A slow query introduced in payment-service v1.47 (deployed 09:30) held
connections for 5-8 seconds per request instead of < 100ms. The PgBouncer
pool (50 connections) was exhausted within 45 minutes of the deploy.

## Why It Wasn't Caught Earlier

1. The slow query only manifests under production-level concurrent load
2. Staging uses a smaller dataset where the query is fast
3. No alert on PgBouncer pool utilization

## Action Items

| Action | Owner | Due |
|--------|-------|-----|
| Add alert: PgBouncer pool > 80% utilized | Layla | 2024-01-22 |
| Add slow query detection to CI benchmarks | Omar | 2024-01-29 |
| Increase PgBouncer pool size: 50 → 100 | Layla | 2024-01-17 |
| Add payment-service circuit breaker in order-service | Fatima | 2024-01-24 |

The post-mortem’s value is the action items.
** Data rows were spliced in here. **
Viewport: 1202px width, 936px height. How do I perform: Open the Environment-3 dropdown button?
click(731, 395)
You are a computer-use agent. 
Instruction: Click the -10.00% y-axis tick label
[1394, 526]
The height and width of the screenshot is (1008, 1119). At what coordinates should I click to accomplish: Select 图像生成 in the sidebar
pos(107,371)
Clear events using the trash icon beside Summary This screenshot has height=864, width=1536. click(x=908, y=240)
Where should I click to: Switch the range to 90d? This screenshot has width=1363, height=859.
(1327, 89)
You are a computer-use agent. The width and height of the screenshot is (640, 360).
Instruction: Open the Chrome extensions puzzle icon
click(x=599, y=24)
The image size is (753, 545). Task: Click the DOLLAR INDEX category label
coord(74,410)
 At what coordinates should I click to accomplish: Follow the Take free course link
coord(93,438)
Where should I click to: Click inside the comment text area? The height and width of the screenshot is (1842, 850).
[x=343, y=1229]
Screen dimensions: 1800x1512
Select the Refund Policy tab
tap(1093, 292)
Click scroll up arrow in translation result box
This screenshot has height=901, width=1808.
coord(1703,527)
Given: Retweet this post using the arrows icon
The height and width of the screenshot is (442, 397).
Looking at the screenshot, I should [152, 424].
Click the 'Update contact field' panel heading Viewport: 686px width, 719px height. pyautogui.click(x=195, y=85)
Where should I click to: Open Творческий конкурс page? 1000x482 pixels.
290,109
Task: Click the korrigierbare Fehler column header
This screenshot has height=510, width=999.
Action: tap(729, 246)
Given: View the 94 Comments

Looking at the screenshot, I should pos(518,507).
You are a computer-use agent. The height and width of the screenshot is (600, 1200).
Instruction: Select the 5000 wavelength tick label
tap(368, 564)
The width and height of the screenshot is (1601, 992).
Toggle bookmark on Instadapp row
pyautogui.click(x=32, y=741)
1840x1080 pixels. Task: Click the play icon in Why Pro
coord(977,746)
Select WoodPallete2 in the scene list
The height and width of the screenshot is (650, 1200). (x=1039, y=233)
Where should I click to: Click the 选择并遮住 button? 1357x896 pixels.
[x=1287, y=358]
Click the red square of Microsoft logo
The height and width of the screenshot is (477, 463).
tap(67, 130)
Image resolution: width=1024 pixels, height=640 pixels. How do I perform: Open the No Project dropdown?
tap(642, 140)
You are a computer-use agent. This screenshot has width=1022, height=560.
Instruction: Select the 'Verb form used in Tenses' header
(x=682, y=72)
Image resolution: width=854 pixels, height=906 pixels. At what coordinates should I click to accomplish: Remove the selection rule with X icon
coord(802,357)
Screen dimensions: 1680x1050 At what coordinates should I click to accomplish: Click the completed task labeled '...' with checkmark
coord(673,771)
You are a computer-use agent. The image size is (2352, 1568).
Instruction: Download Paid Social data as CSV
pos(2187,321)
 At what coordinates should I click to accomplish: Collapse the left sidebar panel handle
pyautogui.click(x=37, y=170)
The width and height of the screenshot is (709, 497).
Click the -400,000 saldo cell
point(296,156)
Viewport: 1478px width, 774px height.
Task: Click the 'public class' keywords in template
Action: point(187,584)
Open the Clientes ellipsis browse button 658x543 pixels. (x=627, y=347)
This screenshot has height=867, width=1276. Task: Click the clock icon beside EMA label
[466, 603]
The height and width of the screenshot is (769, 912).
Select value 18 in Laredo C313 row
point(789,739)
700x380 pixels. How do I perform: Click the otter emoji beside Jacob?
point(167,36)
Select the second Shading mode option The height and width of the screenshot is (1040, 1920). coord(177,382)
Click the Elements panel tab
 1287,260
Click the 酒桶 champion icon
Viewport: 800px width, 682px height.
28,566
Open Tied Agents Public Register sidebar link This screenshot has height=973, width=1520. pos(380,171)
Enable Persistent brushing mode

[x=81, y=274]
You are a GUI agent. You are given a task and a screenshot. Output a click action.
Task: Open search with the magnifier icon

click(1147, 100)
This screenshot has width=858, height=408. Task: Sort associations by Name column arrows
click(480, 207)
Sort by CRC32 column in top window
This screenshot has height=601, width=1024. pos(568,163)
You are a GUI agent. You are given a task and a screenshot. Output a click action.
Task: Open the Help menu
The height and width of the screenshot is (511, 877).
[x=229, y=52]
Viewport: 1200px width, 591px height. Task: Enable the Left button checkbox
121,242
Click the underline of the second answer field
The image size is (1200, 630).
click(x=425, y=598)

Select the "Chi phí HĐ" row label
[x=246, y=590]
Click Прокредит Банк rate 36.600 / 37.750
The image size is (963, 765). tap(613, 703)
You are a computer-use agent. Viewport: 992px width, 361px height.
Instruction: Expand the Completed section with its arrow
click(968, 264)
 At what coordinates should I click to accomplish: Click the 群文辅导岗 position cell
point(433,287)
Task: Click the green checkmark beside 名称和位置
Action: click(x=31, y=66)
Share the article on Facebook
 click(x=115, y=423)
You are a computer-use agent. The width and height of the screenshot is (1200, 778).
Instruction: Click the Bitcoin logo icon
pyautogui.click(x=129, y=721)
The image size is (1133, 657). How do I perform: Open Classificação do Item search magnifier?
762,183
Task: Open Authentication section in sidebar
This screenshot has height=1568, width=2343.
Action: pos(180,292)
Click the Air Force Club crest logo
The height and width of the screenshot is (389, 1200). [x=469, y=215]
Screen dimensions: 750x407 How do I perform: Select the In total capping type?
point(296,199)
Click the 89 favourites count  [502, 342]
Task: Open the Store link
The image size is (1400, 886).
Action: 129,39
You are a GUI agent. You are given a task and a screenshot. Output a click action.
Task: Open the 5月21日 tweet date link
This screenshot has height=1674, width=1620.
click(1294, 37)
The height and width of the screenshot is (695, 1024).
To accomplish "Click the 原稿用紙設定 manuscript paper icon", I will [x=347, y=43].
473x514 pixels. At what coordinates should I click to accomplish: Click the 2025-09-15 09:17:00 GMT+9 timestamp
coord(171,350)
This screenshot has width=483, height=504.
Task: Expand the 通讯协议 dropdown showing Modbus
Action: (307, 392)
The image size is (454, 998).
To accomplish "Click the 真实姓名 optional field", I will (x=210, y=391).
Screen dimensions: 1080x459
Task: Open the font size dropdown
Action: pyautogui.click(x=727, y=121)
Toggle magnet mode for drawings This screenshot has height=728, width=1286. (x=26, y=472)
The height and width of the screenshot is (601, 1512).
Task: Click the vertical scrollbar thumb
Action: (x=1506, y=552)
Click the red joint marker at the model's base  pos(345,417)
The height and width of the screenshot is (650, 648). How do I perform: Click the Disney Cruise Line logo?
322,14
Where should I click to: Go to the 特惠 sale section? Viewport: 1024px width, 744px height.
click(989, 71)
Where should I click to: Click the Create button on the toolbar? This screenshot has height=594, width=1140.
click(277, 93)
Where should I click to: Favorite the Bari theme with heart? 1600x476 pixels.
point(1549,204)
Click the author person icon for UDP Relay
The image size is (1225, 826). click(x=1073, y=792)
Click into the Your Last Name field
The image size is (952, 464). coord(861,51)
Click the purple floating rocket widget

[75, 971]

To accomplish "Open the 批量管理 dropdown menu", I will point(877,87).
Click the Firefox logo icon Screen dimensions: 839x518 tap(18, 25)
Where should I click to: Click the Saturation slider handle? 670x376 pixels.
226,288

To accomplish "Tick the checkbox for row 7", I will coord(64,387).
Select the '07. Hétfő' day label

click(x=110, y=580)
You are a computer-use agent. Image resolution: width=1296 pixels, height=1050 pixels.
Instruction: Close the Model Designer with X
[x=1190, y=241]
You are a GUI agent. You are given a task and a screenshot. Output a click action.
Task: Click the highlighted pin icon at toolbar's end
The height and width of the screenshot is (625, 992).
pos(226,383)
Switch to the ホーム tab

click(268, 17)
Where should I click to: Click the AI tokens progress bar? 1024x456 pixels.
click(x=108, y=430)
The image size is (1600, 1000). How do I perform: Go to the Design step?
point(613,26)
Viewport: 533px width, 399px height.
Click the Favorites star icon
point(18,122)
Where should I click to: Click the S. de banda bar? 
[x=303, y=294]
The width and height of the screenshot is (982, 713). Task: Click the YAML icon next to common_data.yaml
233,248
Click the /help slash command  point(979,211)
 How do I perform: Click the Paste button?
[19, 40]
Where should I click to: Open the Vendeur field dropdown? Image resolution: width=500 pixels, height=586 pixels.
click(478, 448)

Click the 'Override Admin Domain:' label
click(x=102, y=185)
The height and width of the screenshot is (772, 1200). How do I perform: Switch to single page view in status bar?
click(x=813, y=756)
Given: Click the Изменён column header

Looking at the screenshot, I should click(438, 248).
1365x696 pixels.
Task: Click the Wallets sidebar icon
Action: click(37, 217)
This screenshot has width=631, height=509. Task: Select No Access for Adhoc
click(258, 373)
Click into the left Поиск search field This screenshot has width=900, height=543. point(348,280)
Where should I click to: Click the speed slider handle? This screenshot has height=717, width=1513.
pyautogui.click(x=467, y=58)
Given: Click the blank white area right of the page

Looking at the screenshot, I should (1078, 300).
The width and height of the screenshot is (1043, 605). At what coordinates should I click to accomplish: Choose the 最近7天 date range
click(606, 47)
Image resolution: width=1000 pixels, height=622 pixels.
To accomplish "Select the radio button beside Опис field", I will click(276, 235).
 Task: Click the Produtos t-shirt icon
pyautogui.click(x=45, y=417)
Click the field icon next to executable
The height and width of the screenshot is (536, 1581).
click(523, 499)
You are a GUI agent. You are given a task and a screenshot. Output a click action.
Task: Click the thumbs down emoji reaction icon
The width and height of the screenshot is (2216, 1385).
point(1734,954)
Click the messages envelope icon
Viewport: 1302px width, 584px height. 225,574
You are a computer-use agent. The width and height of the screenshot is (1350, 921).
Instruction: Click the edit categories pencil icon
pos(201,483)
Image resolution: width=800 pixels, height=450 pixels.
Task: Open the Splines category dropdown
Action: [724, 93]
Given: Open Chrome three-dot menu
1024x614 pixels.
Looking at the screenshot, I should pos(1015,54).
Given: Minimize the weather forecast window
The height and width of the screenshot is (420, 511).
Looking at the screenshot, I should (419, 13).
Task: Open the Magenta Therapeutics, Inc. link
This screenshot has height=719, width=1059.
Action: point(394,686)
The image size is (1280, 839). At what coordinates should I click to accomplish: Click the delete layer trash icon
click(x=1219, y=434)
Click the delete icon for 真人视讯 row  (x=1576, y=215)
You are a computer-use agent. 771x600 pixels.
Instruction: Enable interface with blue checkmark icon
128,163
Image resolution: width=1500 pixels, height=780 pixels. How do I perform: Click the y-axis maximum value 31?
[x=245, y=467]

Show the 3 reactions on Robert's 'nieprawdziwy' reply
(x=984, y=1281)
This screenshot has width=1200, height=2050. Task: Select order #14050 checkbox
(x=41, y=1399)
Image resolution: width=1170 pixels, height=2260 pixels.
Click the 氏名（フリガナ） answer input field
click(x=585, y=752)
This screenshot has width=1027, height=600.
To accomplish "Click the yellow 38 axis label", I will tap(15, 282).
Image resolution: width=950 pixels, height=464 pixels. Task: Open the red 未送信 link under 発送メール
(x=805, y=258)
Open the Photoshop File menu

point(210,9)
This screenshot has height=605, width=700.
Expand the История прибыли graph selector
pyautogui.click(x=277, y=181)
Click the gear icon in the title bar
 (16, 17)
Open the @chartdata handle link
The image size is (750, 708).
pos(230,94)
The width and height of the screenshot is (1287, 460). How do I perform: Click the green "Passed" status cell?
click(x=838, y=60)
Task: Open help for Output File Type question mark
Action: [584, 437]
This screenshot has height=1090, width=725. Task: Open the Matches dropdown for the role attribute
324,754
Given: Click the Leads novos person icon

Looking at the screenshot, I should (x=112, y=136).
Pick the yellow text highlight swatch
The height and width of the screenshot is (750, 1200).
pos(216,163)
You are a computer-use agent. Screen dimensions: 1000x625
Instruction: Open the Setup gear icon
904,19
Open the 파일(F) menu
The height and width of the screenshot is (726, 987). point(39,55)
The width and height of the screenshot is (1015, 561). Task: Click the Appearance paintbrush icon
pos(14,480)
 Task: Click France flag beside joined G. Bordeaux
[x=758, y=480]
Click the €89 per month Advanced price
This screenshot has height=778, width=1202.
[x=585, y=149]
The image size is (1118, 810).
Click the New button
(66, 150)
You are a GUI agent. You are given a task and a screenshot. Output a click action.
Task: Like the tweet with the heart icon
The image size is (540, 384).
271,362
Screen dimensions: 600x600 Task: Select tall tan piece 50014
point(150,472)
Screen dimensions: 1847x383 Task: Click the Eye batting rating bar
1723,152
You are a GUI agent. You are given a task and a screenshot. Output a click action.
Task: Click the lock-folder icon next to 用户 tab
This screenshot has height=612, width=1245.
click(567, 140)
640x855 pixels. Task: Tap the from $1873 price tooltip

An incident without action items is a missed opportunity — you’ll see the same failure again.

On-Call Health Metrics

Track and review:

Mean Time to Acknowledge (MTTA): target < 5 minutes
Mean Time to Resolve (MTTR): track trend over time
Pages per week per person: > 5 is unsustainable
  Alert noise ratio: (pages with no action / total pages) → target < 10%
Post-mortems completed: 100% of P1/P2 incidents
Action items resolved: review at each quarterly infra review

If pages per week exceeds 5, prioritize alert pruning over new features. An on-call rotation that burns people out will cost more in attrition than the features you’re shipping.